Task requirements
List every journal or news outlet named in the article below about octopuses given MDMA.

Friday, April 19, 2024

On Ecstasy, Typically Loner Octopuses Just Want To Cuddle

Octopuses are not creatures we would characterize as being a good hang. Their abilities as escape artists, chameleonic shape-shifters, and all-around intelligent invertebrates withstanding, octopuses are loner maniacs. You know Travis Bickle, Robert DeNiro’s character in Taxi Driver? Imagine him as an octopus. Now you know what an octopus is usually like.

To help understand the intelligence octopuses have, scientists decided to give the creatures MDMA. Yes, the party drug that goes by names like ecstasy, Molly, and E. They wanted to understand how the animals would respond to the psychoactive drug. The study, published last week in Current Biology, showed that MDMA made loner octopuses want to cuddle. High on the drug, they became social, “essentially hugging.” Seriously.

“The brains of octopuses are more similar to those of snails than humans, but our studies add to evidence that they can exhibit some of the same behaviors that we can,” said Gül Dölen, M.D., Ph.D., an assistant neuroscience professor at Johns Hopkins and the lead researcher on the study. “What our studies suggest is that certain brain chemicals, or neurotransmitters, that send signals between neurons required for these social behaviors are evolutionarily conserved.”

Though our brains might be wired differently, the research could present promising findings about how social behavior is neurologically managed. Humans and octopuses have almost identical genomic codes for the transporter that binds serotonin, which is often associated with mood and depressive disorders. Because octopuses are separated by “500 million years of evolution from humans,” Dr. Dölen believes it represents an intriguing case study the relationship between serotonin and MDMA.

Judit Pungor, a neuroscientist at the University of Oregon, told NPR: “They have this huge complex brain that they’ve built, that has absolutely no business acting like ours does — but here they show that it does. The fact that they induced this very sort of gentle, cuddly behavior is really pretty fascinating.”

Scientists gave the octopuses MDMA by inserting them into sweater with doses of the drug. When the dosage was higher, the octopuses became super vigilant, changing colors frequently and angling themselves into the corner. But when the dosage was low, an amount more similar to the amount a human might take, the octopuses became more social, interacting with one another in a way they normally only do when matting. Scientists observed the effects the low dose of MDMA had on them was comparable to how humans might act on the drug.

The study could eventually lead scientists to discover treatment methods using MDMA to help those with PTSD or other depressive disorders.

“We need to be taking full advantage of these compounds to see what they’re doing to the brain,” Dr. Dölen told the New York Times.

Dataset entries
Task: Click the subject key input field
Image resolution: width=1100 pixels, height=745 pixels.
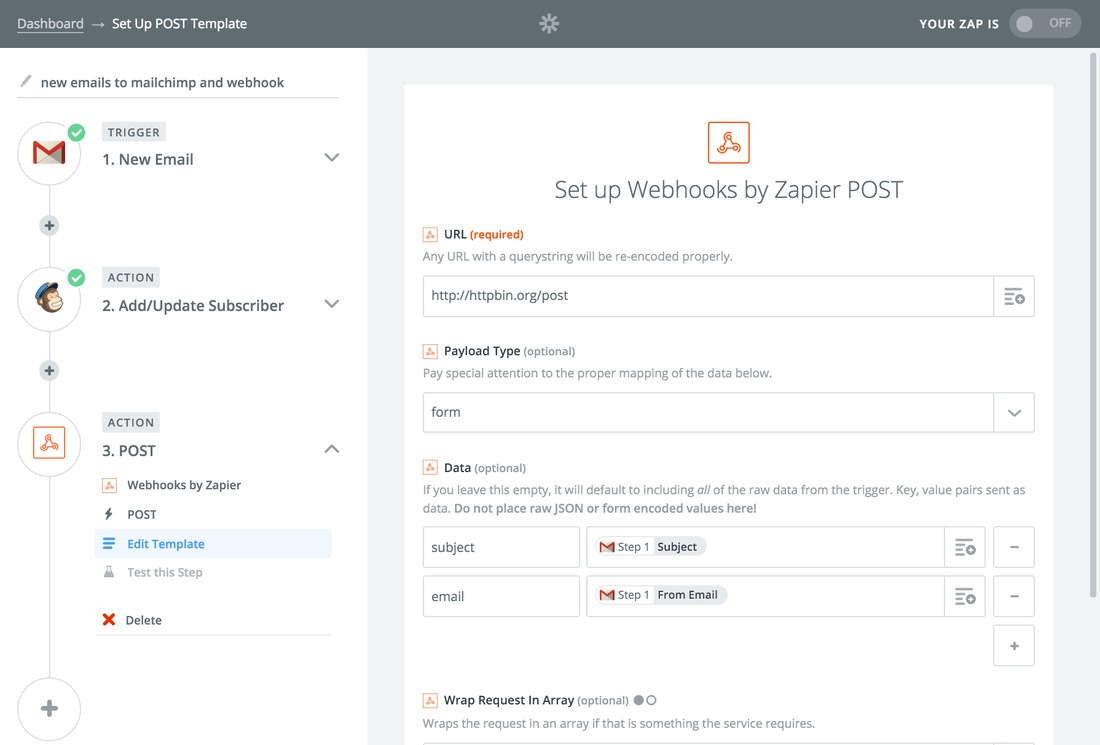Action: pos(500,547)
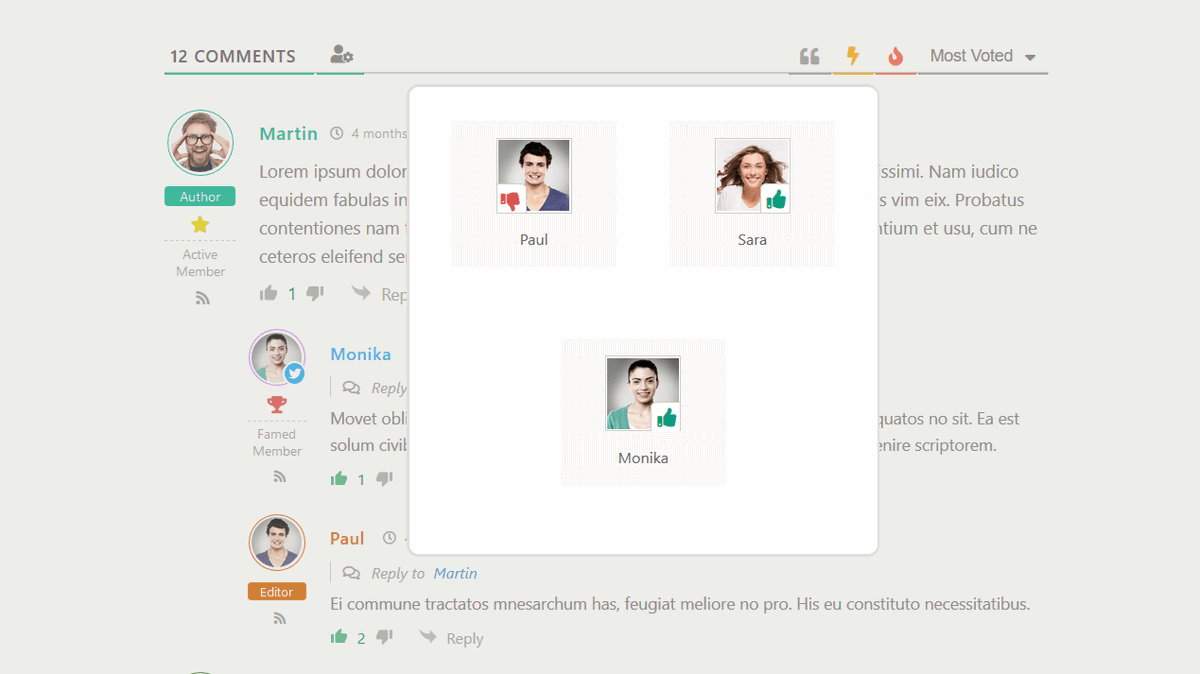Image resolution: width=1200 pixels, height=674 pixels.
Task: Select Sara's photo in the voters popup
Action: pyautogui.click(x=751, y=176)
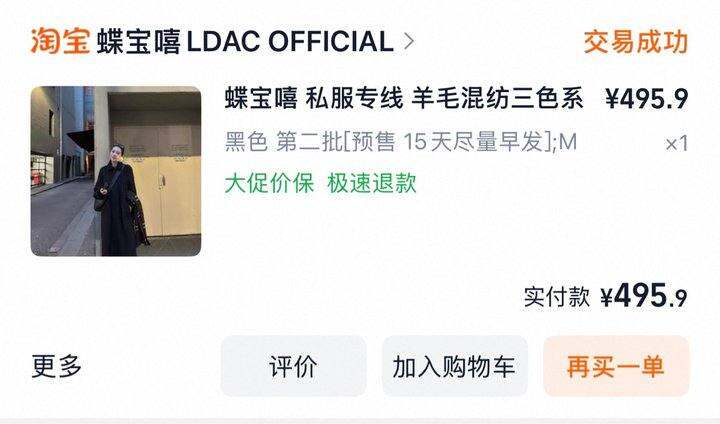Open the 蝶宝嘻 LDAC OFFICIAL shop
Screen dimensions: 720x424
pyautogui.click(x=245, y=42)
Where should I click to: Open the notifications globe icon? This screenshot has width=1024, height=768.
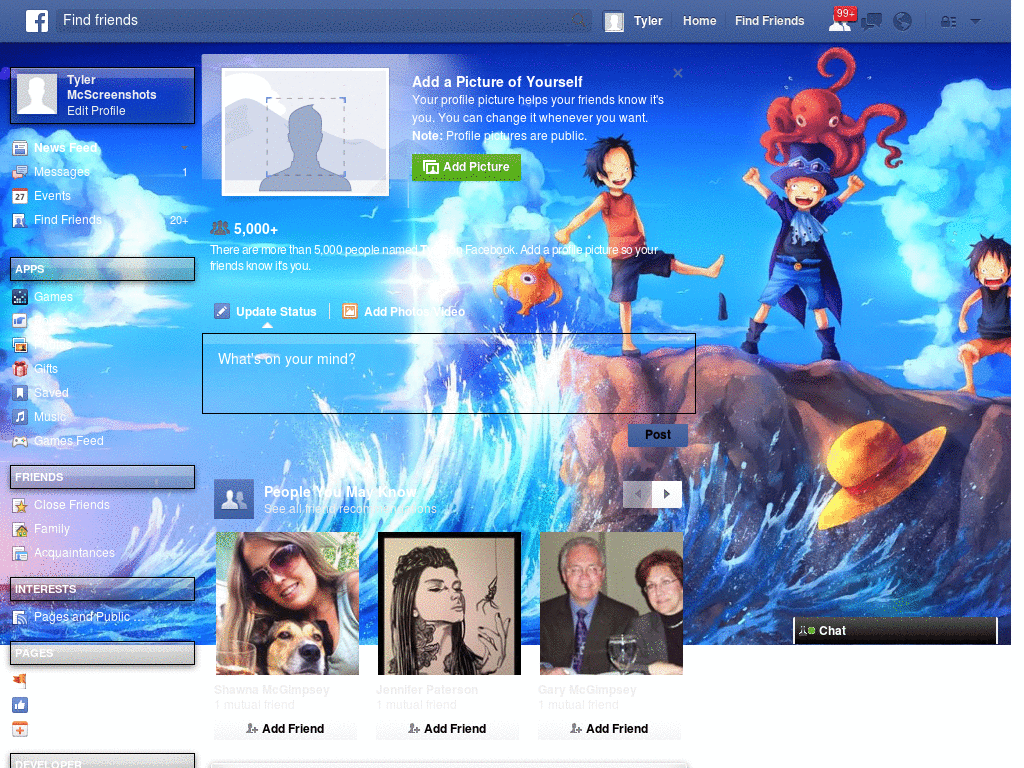[x=902, y=22]
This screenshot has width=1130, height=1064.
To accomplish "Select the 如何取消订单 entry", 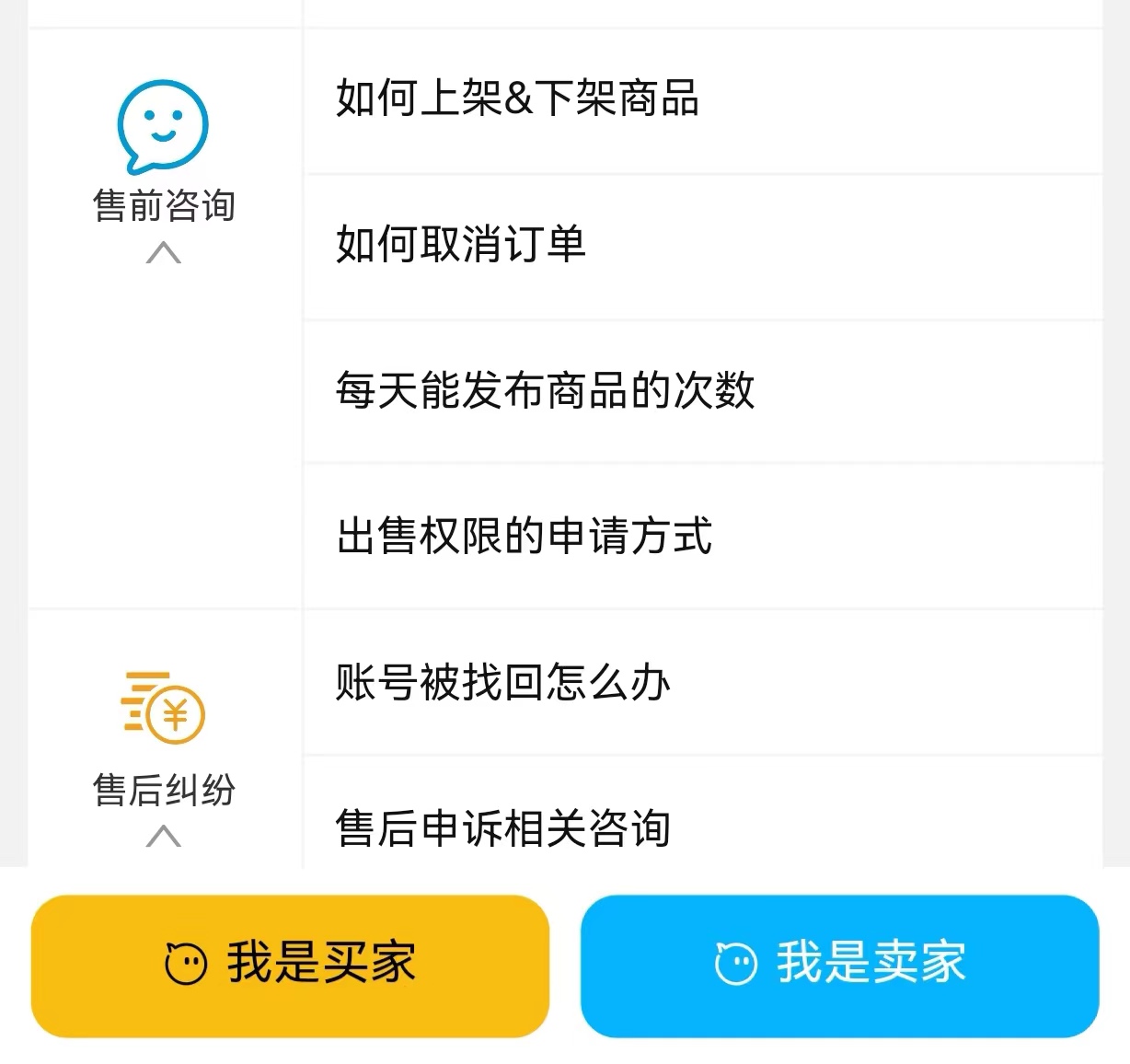I will (460, 245).
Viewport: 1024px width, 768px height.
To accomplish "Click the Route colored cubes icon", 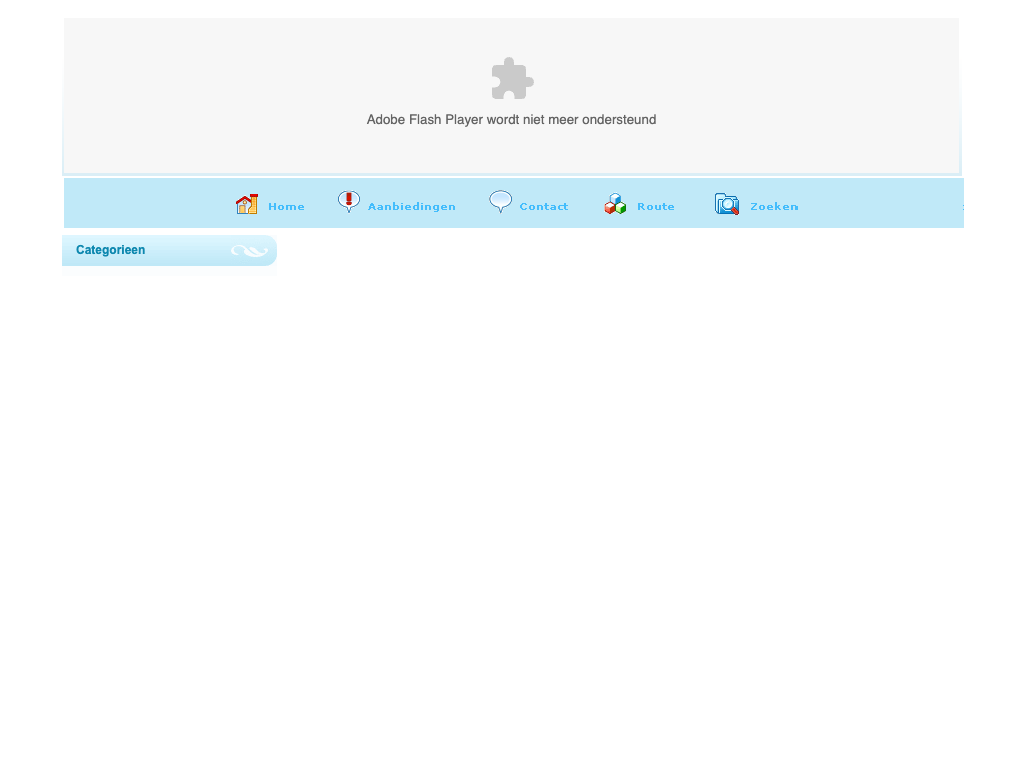I will click(x=616, y=204).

Written response
Current Biology, NPR, the New York Times